I did check that my hotel has ESPN and ESPN2 so I will miss as little as possible of the World Cup action. But I have to admit that attending the Region II Championship to watch my son and his team play serves as a significant reason to miss a World Cup game!! While each age bracket begins with around 12 to 16 teams, only one will advance to the National Championships. So every game provides the heart-pounding repercussions that a World Cup team faces, only with your own children facing them. The oohs and ahhs that accompany every shot, every save, every pass, and every foul have far more electricity than your same investment in a World Cup game. Thank goodness it's only one game a day, unless you have two or more kids on different teams. There were two years where both boys competed, and I think I owe my grey hair to the stress of two games a day for those three days each year.

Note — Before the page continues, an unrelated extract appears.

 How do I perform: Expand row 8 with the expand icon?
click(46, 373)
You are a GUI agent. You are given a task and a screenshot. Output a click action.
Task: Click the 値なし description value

I'll have a few more blogs this next week because I'll be at the Region II Championships, and I hope to pass on a bit of the flavor of the event. We'll be driving 400 miles to Dayton, which in and of itself could be a saga since we will be carpooling a number of boys and then I am half of the official chaperones. There will be hotels, trips to and from the fields, discovering things to do for 18 restless boys, and reconnecting with my old haunts in the Dayton area. I am an Ohio girl although I only lived there the first five years of my life. But nearly every relative on my father's side and a fair number on my mother's side filled out a significant percentage of the Ohio census forms. I used to say that you couldn't name a town in Ohio that didn't have one of my relatives living in it. That's less true now as I've gotten older, but I have relatives in some pretty out of the way hamlets as well as the cities. So I'm ready for another road trip. Bring it on!